I am yet to find out what women really want. And the most difficult thing about women is that they expect men to read their minds. A lot of them are not open, they don’t speak their minds. When they do speak their minds, it’s when another man who ends up screwing them, OR a girlfriend. The communication levels in relationships are frequently not good. Sometimes it is out of fear that the man might be harmful. However, from my own experience, women are just scared of telling the truth in general. They only tell the truth when the damage is already done, which makes no sense. They usually tell men what they want to hear, to the detriment of the relationship’s health.
Now back to your situation: My first analysis is that you DO NOT love your boyfriend (or ex). No you don’t. Why? You said he is a “great person” yet still you cheated on him. Number two, after confessing and the relationship ended you still went back to the man on the side. Number three, if you had really loved your ex-boyfriend, you wouldn’t be confused about who to select after taking a break. Taking a break means you are away from the direct confusion and should be better able to make a more wise decision. And after all that break, you’re still confused? No you’re not confused. The truth is you love your side man more than your ex-boyfriend who you have fallen out of love with. The truth continues: you are simply afraid of telling your ex “no I am not interested” in fear of hurting because he is still there for you, through good and bad. Women are usually afraid of telling truth that may cause any type of harm.
No doubt he, your ex, is a good man, but he deserves better, and you’re not a good woman for him. And don’t even talk about changing for him. You won’t. The itch between your legs for your side man, won’t just go away overnight, or it may never will.

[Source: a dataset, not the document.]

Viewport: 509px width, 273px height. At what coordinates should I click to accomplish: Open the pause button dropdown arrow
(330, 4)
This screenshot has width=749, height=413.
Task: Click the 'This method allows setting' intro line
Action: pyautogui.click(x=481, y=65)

So my advice is to continue taking a break and be honest with yourself first, then be honest with the two guys. Stay away from relationships or a while and find yourself, grow up.
Now, regarding the side man. If I were him, I would run away from you because there would be no way in heaven or hell I would want you to be my girlfriend. The same way you got tired of your “great” boyfriend, may be the same way you get tired of him and cheat. The world is a cycle my friend.
I am not sure how old you are to say this is an age or maturity factor, but you do seem fairly young, probably 20s or late teens, based on your tone of letter and circumstance.
So miss, be HONEST with yourself and with everyone involved and do what is RIGHT. Stop running all over the place with these two guys because sooner or later you may get an STD or get pregnant. Don’t mess up your life any further or that of the two men, especially you ex.